• [Task directions]:
Scan the entries below for the word "ellipsis" and copy every line in which it occurs.

• [Exercise data]:
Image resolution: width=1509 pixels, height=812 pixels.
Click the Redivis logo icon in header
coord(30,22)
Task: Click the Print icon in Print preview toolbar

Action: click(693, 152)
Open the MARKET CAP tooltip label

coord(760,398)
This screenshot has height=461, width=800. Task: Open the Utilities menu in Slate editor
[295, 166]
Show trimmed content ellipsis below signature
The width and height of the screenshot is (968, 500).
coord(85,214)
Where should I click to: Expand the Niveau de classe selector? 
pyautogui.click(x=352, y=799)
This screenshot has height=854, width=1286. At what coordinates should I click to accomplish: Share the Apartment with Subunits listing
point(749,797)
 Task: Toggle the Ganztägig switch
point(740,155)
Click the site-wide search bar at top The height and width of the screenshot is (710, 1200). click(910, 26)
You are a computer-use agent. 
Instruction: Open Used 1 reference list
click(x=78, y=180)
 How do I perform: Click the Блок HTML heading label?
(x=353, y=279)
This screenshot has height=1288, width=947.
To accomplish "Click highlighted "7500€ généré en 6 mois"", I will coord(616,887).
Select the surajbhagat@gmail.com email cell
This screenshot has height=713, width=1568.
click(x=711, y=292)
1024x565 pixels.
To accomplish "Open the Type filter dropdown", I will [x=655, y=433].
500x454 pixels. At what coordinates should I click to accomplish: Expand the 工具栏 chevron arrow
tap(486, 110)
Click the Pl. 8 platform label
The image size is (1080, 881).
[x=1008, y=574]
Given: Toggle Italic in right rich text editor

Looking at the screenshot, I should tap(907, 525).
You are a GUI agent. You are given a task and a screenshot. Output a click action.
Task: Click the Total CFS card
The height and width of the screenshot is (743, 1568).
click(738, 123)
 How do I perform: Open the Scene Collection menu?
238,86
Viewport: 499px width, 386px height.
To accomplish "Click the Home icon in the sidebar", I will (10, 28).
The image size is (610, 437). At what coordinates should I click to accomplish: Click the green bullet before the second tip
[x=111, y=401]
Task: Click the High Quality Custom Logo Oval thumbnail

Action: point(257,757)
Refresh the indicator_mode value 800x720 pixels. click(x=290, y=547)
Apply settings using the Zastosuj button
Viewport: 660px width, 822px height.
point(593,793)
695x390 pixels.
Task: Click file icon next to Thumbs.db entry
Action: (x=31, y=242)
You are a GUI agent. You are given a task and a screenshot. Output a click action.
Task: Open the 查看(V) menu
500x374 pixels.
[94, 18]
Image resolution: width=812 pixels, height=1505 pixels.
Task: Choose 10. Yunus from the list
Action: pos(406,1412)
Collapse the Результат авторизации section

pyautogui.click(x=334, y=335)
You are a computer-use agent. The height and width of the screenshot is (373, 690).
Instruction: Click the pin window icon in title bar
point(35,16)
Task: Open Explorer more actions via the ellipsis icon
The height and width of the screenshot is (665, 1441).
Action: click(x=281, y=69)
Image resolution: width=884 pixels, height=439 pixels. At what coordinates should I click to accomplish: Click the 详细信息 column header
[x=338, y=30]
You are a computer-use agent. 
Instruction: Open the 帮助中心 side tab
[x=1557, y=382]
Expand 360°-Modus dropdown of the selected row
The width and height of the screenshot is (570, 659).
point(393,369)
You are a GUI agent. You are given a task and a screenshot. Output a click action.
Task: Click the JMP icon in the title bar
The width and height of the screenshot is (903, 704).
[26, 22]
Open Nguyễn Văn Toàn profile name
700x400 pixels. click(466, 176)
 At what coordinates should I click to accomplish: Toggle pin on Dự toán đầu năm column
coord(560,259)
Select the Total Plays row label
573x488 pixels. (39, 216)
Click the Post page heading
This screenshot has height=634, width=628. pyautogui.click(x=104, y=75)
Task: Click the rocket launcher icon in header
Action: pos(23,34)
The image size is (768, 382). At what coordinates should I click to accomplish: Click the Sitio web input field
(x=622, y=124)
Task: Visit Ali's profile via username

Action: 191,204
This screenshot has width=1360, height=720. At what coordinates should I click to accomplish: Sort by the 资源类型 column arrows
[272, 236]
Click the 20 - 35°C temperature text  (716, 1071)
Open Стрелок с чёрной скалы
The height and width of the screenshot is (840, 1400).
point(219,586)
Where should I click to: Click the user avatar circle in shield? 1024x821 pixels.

• [Answer section]:
Show trimmed content ellipsis below signature
Task: Open Explorer more actions via the ellipsis icon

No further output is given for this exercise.